The results must be replicated, of course, and it remains to be seen whether they will hold up in larger groups of women at different ages or with different symptoms, Osteen said. As usual, it’s hard to predict whether basic science will someday translate into successful new drugs.
But the study is important because it shows the power of a new method now being used to probe a complex disease. The type of modelling championed by the M.I.T. group represents a move away from reductionism and toward an effort to “embrace the complexity of biological systems,” Kevin Haigis, an expert in systems biology at Harvard Medical School, said. The researchers worked with tissues that came from patients, rather than cells cultured in a petri dish, meaning that they were able to probe how cells behaved in their native environment. They then used multivariate mathematical modelling to identify the group of signals correlated with the disorder. That analysis is what gives the work an engineering flavor, Haigis said. This method is especially well-suited to vexing problems like inflammation, which is a hallmark of many diseases. One of the best examples is endometriosis.

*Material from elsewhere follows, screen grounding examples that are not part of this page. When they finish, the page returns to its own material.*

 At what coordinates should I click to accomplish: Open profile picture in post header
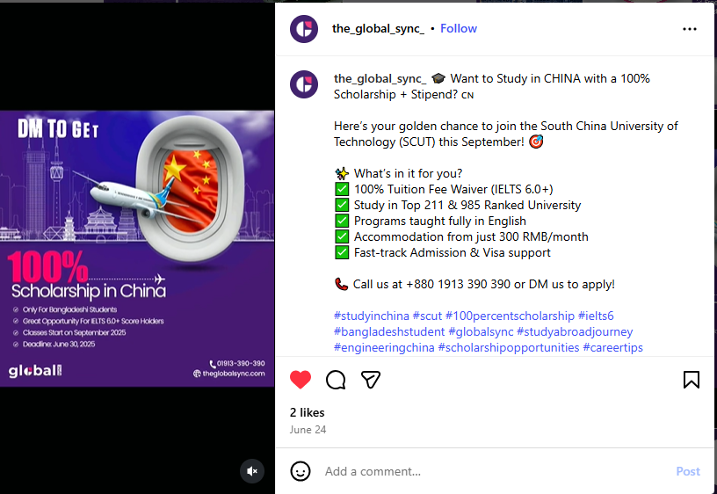coord(304,29)
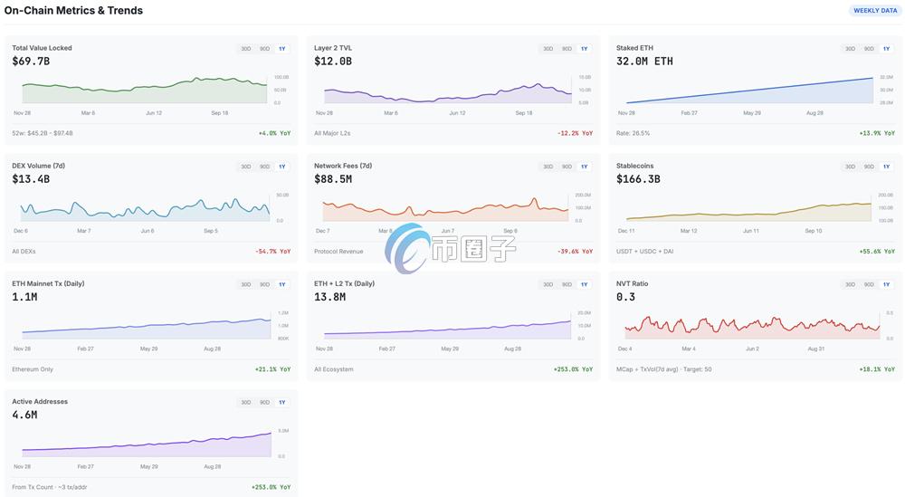
Task: Click the DEX Volume -54.7% YoY label
Action: 272,252
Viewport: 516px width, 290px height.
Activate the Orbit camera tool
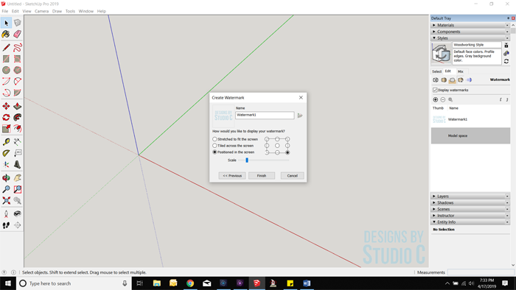(6, 177)
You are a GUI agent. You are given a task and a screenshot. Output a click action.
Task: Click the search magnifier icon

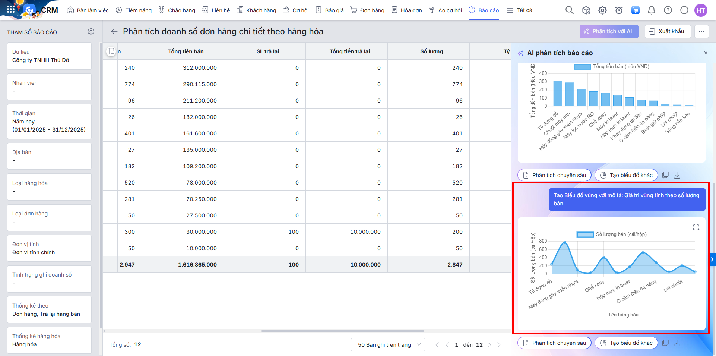click(569, 10)
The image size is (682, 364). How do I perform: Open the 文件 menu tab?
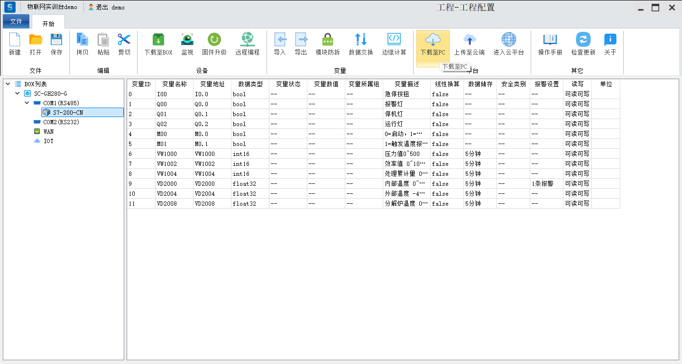[x=16, y=22]
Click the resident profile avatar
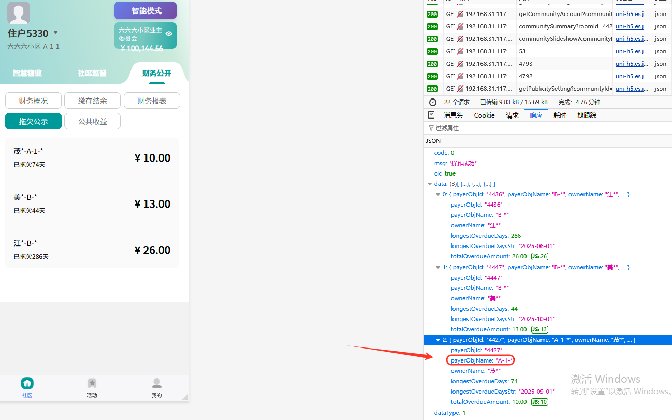672x420 pixels. [19, 13]
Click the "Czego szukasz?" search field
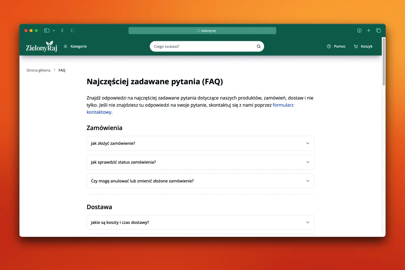 pyautogui.click(x=204, y=46)
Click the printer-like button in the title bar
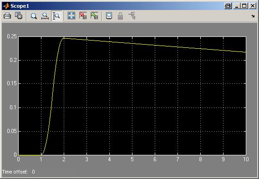The width and height of the screenshot is (259, 179). point(228,6)
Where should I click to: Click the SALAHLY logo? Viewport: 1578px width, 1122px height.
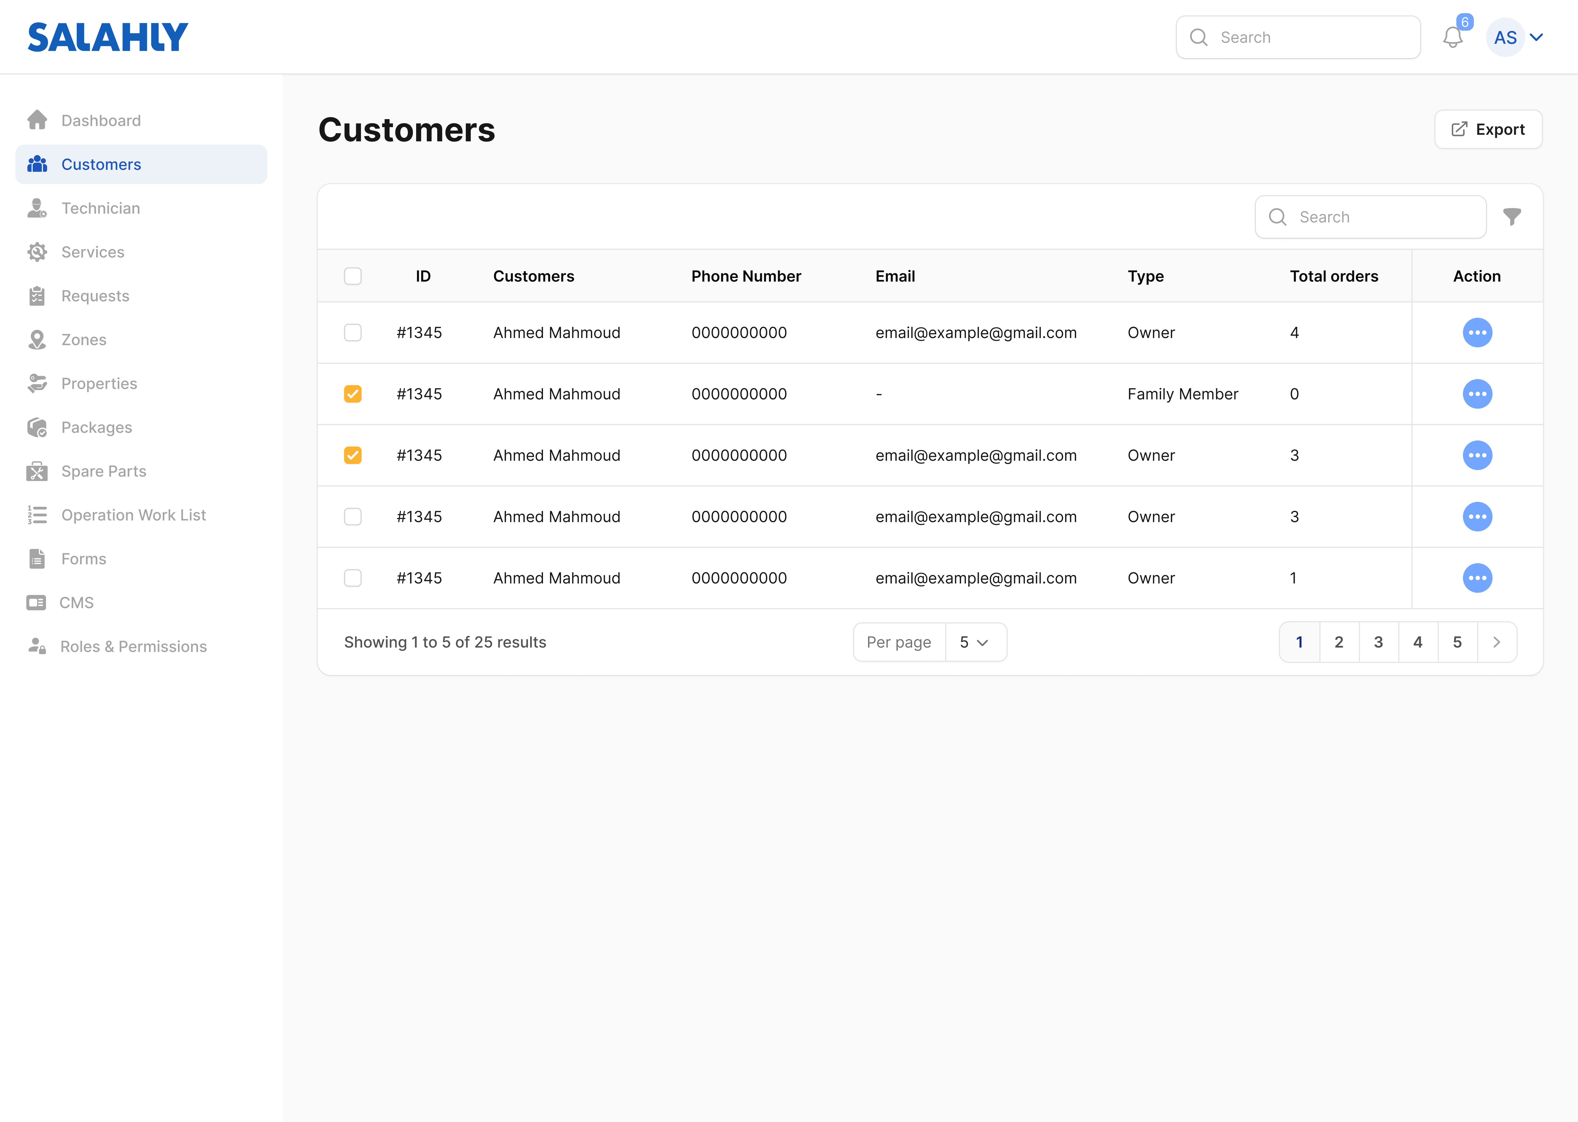pos(108,37)
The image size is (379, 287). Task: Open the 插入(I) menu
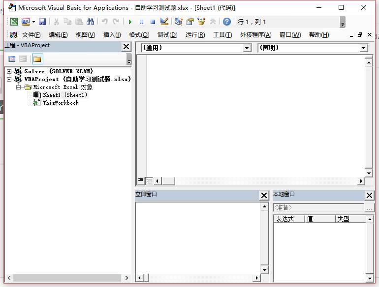(112, 35)
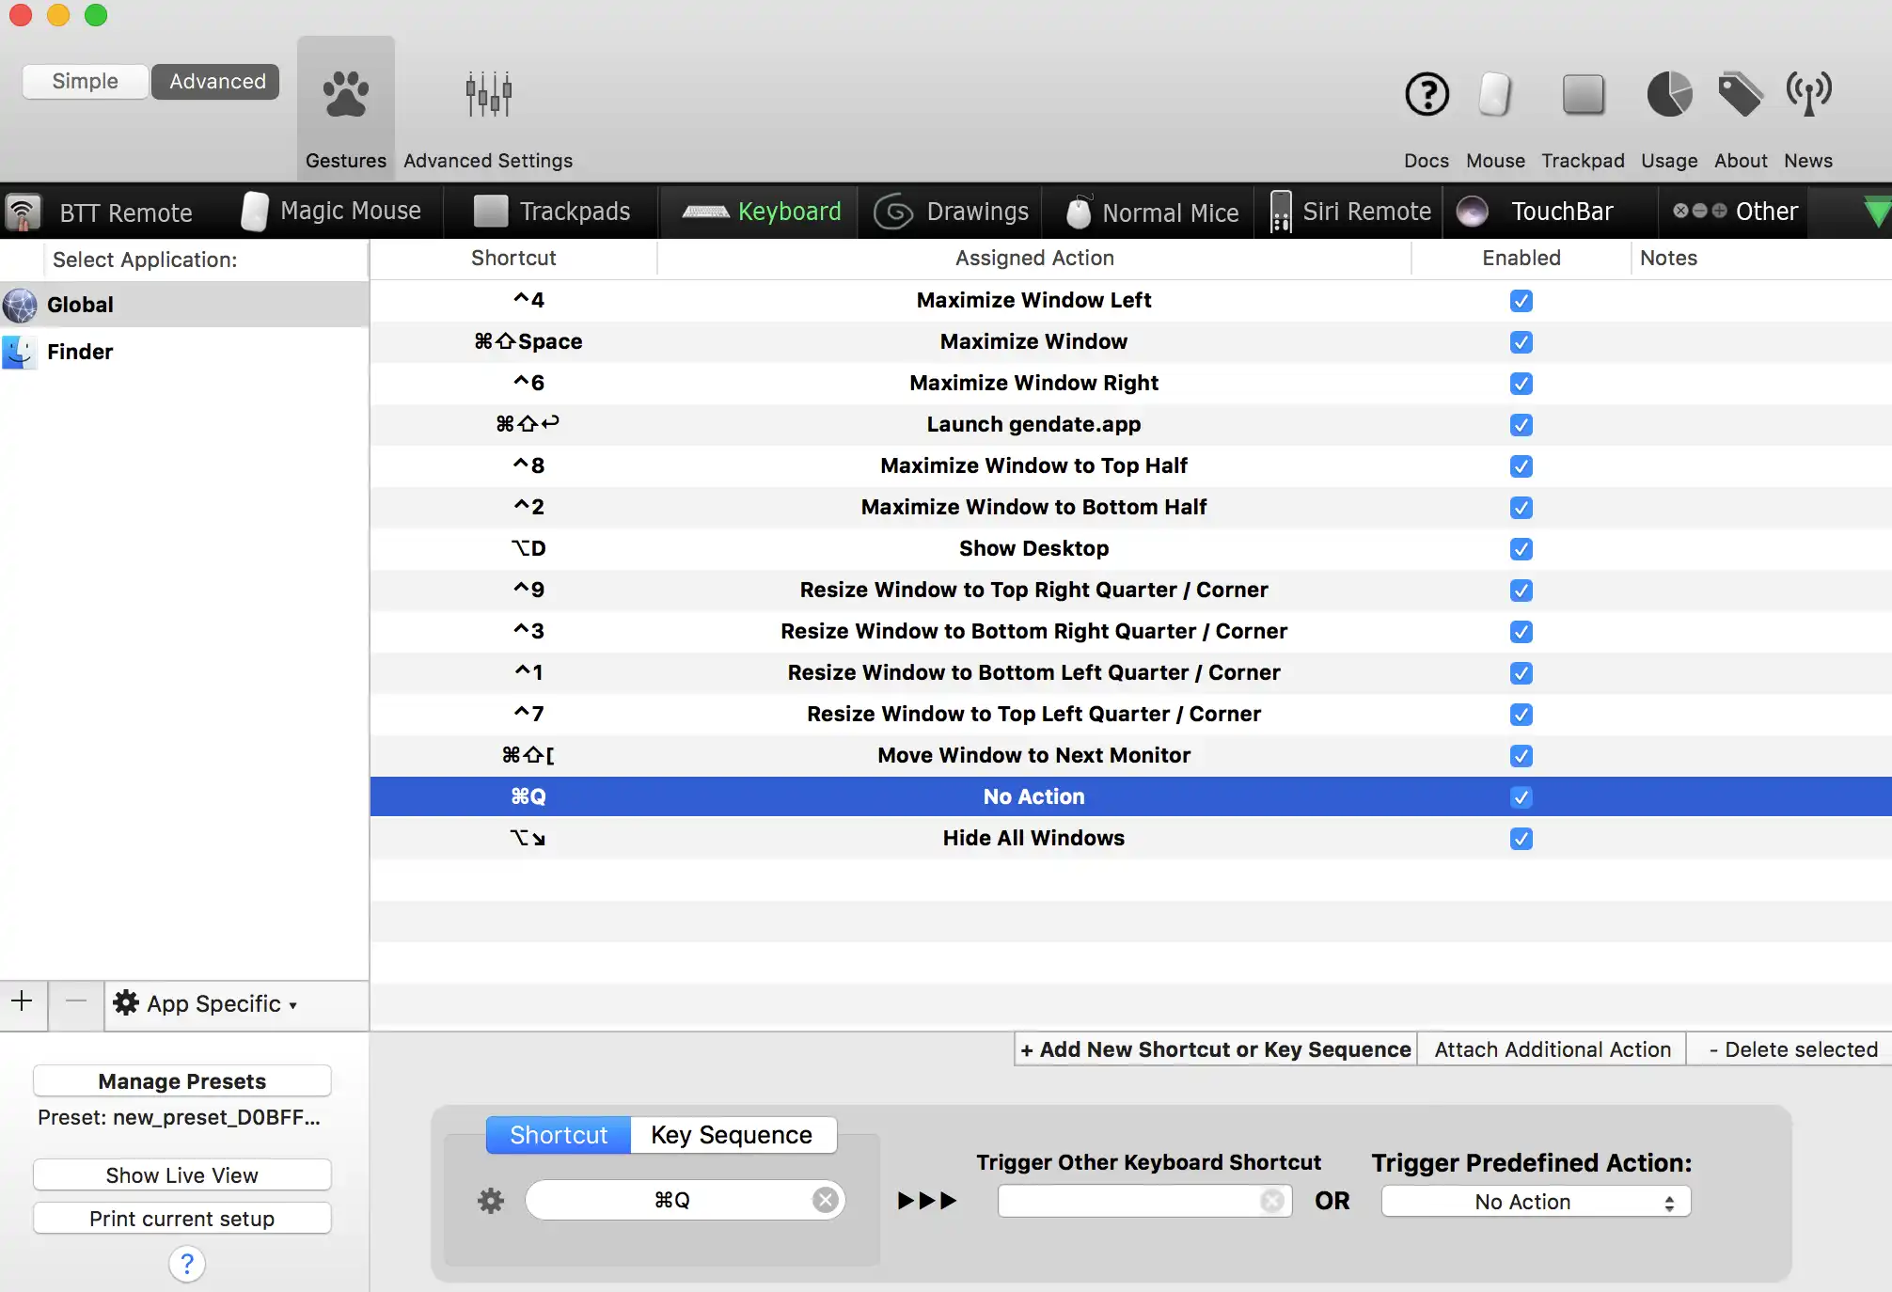Click the Usage pie chart icon
The image size is (1892, 1292).
(x=1669, y=95)
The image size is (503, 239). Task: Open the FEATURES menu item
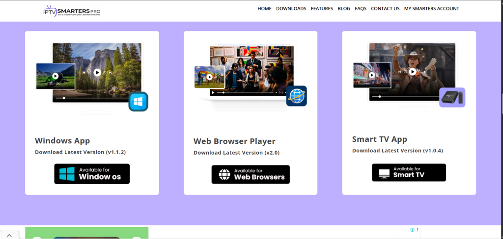click(322, 9)
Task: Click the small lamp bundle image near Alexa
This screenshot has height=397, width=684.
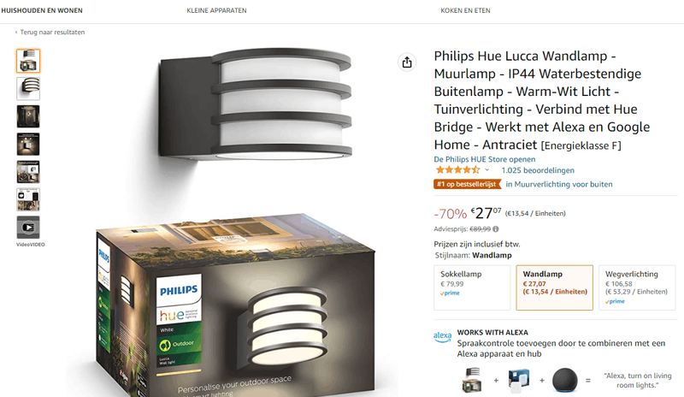Action: click(x=472, y=380)
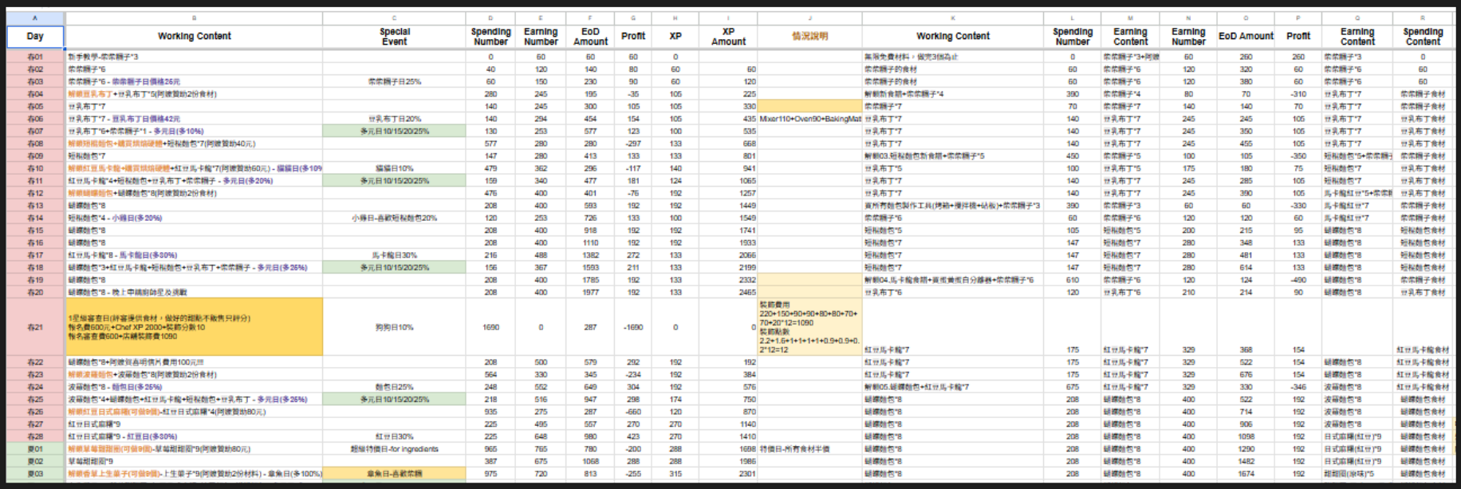Click the first Profit header in column G

click(x=633, y=36)
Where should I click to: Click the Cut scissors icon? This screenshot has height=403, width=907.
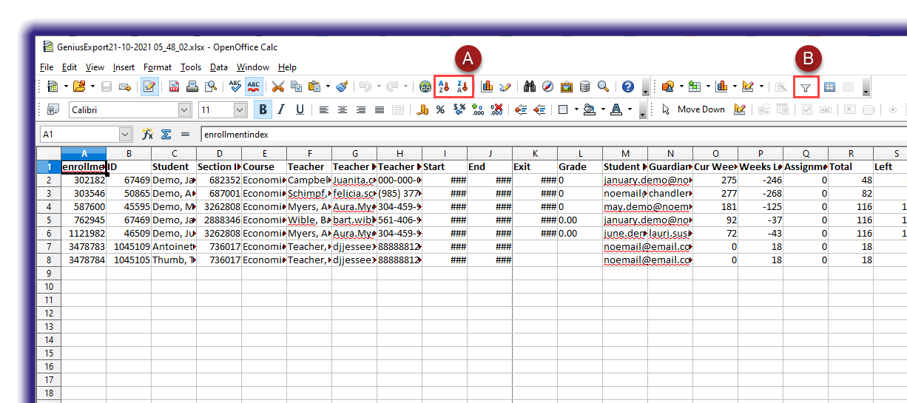tap(277, 87)
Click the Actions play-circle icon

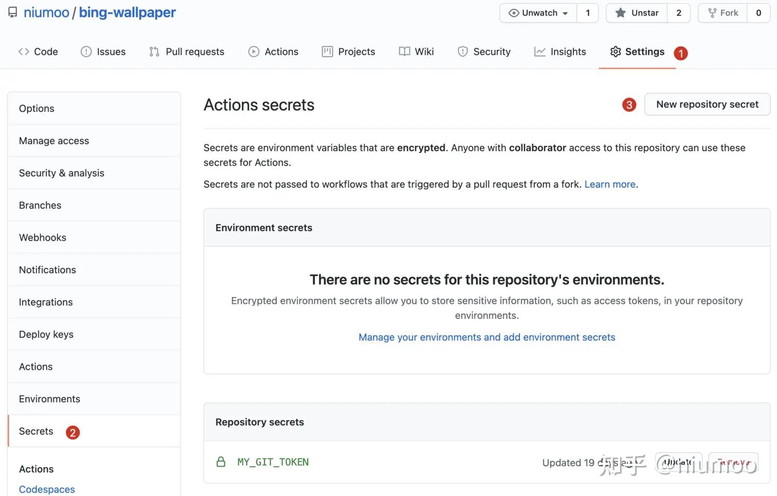click(253, 51)
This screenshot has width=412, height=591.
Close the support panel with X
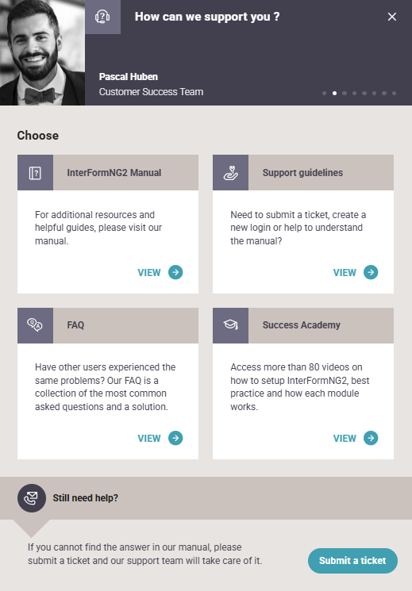pyautogui.click(x=392, y=17)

This is a remarkable development for a disorder that has existed largely in the shadows. It has never been an easy one to discuss, after all. It often emerges in the form of painful periods or pain during sex. It can also trigger gastrointestinal problems, such as diarrhea and constipation, when uterine tissue grows on the bowel. To diagnose it definitively, women must undergo surgery and have the excised tissue analyzed. A few years ago, Griffith said her niece exhibited classic symptoms that her female gynecologist “completely dismissed. … My sister was told she was making up symptoms to get out of school. But my niece loved school.” Even in scientific circles, it can be hard to talk seriously about the disease and its debilitating effects. Scientists will “talk about breast cancer without batting an eye. But you cannot talk about menstrual problems,” Griffith said. “It’s the third rail, and that needs to change.”